Overview
This study aims to evaluate the efficacy and safety of 14-day quadruple therapy based on fecal molecular antimicrobial susceptibility tests for the first-line eradication of H. pylori infection, thus, providing more evidence to inform the value of fecal antimicrobial susceptibility tests in the first-line treatment of H. pylori infection.
Description
The eradication rate of H. pylori is decreasing year by year due to the occurrence of bacterial resistance, especially clarithromycin, one of the most widely-used antimicrobials against H. pylori. Understanding antibiotic resistance before treatment may be the main determinant of the successful eradication of H. pylori. Nevertheless, due to the invasive examination of sampling, the economy-benefit ratio, and the harsh cultivation conditions, traditional antimicrobial susceptibility test is rarely used before first-line eradication treatment in the real world. As an alternative, faster and simpler molecular methods applied to fecal samples obviate the need for endoscopy and provide the possibility to popularize the antimicrobial susceptibility tests catering to initial treatment. This study aims to explore the efficacy, safety, and economic benefits of the first-line therapy for H. pylori guided by fecal antimicrobial susceptibility tests.
Eligibility
Inclusion Criteria:
Participants enrolled should meet the following criteria: (1) Participants aged 18-65 with
no history of eradication treatment; (2) diagnosed as H. pylori infection by one or more of
the following methodologies: gastric biopsy using histochemical staining, tissue culture,
the 14C-urea breath test (UBT), the 13C-UBT, and/or fecal antigen; (3) were requested to
undergo an endoscopy before the eradication treatment if they have alarm symptoms, a family
history of gastric cancer or age over 40 years old without undergoing an endoscopy before;
and (4) voluntarily participated in the clinical trial and have signed the informed
consent.
Exclusion Criteria:
Potential participants will be screened on the following exclusion criteria: (1)

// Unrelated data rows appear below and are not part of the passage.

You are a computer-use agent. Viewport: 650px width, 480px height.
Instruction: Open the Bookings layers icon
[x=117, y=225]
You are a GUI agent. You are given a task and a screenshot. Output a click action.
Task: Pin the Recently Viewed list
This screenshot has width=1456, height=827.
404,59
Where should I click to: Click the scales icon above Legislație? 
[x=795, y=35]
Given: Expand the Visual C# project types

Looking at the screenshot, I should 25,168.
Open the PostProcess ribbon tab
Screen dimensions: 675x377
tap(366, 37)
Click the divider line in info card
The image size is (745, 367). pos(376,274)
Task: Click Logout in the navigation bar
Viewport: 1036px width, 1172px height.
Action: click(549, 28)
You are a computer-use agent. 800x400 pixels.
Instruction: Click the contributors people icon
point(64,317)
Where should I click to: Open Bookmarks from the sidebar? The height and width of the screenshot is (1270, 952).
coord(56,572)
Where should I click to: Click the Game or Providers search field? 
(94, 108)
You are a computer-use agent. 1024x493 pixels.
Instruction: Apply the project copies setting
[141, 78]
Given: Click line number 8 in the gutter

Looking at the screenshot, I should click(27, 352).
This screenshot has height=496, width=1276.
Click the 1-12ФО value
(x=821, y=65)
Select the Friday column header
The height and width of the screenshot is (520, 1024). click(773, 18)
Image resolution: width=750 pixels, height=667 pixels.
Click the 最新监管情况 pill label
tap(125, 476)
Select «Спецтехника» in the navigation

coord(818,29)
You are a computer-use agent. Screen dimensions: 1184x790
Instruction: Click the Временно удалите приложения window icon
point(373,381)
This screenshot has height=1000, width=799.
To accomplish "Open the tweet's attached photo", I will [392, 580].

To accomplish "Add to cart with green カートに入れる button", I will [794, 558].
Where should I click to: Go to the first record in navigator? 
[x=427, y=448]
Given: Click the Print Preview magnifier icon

Participants had a history of using antibiotics or bismuth within four weeks or acid
inhibitor (including H2 receptor antagonist (H2RA), proton-pump inhibitor (PPI) or
potassium-competitive acid blocker (P-CAB)) within two weeks before inclusion; (2) had an
active peptic ulcer with complications such as hemorrhage, perforation, or obstruction; (3)
had a history of esophagectomy or gastrectomy; (4) had an allergy to any study drug; (5)
were pregnant or breastfeeding; (6) had a history of alcohol abuse or drug addiction; (7)
existence of mental illness; or (8) without self-judgment ability.